Can you quote, word for word, the entries from their very start through the line containing "pos(1050,527)", with both ends included?

>> Start Items

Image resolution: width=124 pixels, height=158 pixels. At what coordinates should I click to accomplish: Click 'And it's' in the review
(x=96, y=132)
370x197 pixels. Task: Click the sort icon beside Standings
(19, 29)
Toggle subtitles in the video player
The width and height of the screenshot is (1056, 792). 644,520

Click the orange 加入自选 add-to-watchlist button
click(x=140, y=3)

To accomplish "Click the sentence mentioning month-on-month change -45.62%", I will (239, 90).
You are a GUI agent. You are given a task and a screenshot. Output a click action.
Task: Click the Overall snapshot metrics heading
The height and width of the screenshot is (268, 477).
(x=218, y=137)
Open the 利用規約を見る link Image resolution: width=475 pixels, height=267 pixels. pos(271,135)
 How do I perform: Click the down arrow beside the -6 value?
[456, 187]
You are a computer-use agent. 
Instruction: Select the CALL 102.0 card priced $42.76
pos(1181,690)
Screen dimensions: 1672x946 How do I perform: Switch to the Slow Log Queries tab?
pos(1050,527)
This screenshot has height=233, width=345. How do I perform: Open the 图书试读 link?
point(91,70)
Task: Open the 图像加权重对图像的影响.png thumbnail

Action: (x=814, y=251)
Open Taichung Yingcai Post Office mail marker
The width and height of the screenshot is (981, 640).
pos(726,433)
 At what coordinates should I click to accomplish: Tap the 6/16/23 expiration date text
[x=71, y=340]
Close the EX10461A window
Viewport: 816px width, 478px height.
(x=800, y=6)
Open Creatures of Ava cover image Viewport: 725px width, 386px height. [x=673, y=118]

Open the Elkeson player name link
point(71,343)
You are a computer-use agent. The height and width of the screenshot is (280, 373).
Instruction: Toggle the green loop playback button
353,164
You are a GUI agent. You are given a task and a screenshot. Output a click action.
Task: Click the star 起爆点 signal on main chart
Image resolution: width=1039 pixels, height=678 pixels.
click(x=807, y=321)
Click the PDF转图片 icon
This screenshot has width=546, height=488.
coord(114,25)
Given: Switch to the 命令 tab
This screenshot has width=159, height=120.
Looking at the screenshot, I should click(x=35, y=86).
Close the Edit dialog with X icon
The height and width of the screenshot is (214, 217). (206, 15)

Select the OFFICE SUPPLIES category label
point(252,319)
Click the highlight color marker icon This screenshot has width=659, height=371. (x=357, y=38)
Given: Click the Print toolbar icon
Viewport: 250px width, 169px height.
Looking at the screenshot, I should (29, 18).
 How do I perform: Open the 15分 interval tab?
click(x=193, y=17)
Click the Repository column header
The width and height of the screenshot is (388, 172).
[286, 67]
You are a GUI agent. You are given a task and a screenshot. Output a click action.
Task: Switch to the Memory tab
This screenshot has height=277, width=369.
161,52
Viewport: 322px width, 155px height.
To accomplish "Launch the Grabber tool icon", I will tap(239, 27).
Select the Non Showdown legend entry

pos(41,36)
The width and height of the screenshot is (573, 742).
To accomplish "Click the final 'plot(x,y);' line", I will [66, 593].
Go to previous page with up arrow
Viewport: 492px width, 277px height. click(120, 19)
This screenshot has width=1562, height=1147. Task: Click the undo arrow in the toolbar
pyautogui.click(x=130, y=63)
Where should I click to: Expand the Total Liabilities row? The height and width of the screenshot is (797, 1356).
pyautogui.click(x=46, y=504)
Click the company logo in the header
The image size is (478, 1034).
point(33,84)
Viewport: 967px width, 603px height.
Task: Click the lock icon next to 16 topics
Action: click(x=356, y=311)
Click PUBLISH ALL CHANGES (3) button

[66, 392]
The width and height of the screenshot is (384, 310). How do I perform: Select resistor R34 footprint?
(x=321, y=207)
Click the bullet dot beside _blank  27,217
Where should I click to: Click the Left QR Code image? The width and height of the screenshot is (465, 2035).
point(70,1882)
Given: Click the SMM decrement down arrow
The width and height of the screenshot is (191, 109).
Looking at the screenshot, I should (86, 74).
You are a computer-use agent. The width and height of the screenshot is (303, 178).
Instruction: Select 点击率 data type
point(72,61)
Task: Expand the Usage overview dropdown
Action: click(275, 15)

>> End Items

Solution for this task ->
Image resolution: width=124 pixels, height=158 pixels. At what coordinates should I click to accomplish: Click 'And it's' in the review
(x=96, y=132)
370x197 pixels. Task: Click the sort icon beside Standings
(19, 29)
Toggle subtitles in the video player
The width and height of the screenshot is (1056, 792). 644,520

Click the orange 加入自选 add-to-watchlist button
click(x=140, y=3)

To accomplish "Click the sentence mentioning month-on-month change -45.62%", I will (239, 90).
You are a GUI agent. You are given a task and a screenshot. Output a click action.
Task: Click the Overall snapshot metrics heading
The height and width of the screenshot is (268, 477).
(x=218, y=137)
Open the 利用規約を見る link Image resolution: width=475 pixels, height=267 pixels. pos(271,135)
 How do I perform: Click the down arrow beside the -6 value?
[456, 187]
You are a computer-use agent. 
Instruction: Select the CALL 102.0 card priced $42.76
pos(1181,690)
Screen dimensions: 1672x946 How do I perform: Switch to the Slow Log Queries tab?
pos(1050,527)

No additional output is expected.